`vignettes/plotIntro.Rmd`

`plotIntro.Rmd`

The `bigPint`

package focuses on four plotting techniques that can uncover a wealth of information in biased multivariate data: scatterplot matrices, litre plots, parallel coordinate plots, and volcano plots. These tools can detect normalization problems, significance designation problems, and common errors in the analysis pipelines.
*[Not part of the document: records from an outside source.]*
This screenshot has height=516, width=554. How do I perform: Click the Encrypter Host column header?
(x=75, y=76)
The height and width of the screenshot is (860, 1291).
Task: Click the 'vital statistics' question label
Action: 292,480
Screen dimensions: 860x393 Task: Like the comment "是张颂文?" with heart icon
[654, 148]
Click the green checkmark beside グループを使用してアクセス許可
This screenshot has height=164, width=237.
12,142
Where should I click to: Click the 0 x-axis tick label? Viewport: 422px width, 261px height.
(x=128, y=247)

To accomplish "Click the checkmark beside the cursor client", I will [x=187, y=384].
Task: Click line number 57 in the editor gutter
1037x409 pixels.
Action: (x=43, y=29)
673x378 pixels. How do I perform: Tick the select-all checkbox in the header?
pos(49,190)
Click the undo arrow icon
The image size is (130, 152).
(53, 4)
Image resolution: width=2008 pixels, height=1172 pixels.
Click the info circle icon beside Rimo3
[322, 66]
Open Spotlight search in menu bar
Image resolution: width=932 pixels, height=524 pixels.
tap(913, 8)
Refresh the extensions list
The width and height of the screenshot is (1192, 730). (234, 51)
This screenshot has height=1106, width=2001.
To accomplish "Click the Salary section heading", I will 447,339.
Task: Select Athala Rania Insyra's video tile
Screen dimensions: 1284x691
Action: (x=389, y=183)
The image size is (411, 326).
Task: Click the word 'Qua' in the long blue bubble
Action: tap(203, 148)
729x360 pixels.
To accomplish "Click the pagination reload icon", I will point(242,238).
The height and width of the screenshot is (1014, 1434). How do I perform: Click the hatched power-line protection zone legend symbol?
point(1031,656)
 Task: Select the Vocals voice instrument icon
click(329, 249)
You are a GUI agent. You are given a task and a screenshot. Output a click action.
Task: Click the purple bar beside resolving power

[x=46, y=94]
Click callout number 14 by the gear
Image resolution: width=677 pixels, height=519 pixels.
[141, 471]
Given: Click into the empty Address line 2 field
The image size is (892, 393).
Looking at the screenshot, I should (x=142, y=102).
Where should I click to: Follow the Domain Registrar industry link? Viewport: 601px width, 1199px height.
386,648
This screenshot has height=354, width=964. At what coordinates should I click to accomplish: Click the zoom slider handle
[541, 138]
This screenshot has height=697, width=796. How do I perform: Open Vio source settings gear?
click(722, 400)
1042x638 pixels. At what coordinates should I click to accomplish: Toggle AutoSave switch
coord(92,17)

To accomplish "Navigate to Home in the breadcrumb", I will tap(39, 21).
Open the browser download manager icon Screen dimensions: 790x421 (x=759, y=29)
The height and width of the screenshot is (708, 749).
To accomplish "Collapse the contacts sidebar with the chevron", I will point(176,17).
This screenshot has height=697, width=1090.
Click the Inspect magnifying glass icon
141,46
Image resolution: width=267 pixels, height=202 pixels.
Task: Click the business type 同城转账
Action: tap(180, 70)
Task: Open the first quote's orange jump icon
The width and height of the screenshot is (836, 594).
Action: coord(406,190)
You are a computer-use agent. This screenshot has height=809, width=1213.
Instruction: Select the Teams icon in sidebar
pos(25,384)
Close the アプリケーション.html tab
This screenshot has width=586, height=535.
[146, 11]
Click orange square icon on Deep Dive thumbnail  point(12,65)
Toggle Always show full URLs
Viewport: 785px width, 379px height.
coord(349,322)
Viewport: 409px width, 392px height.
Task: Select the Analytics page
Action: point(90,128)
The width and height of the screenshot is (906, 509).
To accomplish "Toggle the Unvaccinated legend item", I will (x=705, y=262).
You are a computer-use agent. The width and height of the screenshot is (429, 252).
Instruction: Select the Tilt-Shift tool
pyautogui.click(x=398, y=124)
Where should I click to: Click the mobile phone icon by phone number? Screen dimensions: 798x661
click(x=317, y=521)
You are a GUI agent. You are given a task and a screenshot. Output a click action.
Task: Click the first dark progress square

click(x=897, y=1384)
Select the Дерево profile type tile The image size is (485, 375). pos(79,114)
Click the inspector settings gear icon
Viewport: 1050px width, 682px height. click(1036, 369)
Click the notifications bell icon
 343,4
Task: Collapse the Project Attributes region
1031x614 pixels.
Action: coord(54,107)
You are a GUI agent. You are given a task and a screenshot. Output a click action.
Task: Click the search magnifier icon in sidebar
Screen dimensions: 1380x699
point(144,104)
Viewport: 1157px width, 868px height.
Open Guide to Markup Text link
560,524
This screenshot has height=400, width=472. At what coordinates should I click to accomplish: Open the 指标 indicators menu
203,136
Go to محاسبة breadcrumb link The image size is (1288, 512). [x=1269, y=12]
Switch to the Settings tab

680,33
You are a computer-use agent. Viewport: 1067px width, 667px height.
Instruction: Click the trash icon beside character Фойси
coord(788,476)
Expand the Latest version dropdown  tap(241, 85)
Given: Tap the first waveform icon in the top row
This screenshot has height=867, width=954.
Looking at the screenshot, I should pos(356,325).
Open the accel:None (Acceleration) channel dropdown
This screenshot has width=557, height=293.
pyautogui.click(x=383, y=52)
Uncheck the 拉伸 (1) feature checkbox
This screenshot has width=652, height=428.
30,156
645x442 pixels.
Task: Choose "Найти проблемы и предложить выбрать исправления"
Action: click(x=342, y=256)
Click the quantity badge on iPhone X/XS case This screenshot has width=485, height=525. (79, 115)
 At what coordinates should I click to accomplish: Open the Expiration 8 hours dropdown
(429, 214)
Below, we briefly describe the interpretation of the four visualization methods. While these plots can be used for any multivariate dataset, we focus on the interpretation for RNA-sequencing data. For this purpose, we use a clean dataset `soybean_cn_sub`

derived from soybean cotyledon at different time points. We will consider two treatment groups (S1 and S2) that each have three replicates (Brown and Hudson 2015).

A scatterplot matrix is a useful multivariate plotting tool that draws read counts across all genes and samples. It represents each case (gene) as a point in each scatterplot. Users can quickly evaluate the association between multiple variables in a manner that is unique from most common practices.

Within each scatterplot, most genes should fall along the *x=y* line (in red) as only a small proportion of them should show differential expression. However, the nine treatment scatterplots (bottom-left corner of the matrix) should have more spread around the *x=y* relationship than the six replicate scatterplots (top-left and bottom-right corners of the matrix); this is because some genes will show larger variability between treatments than between replicates.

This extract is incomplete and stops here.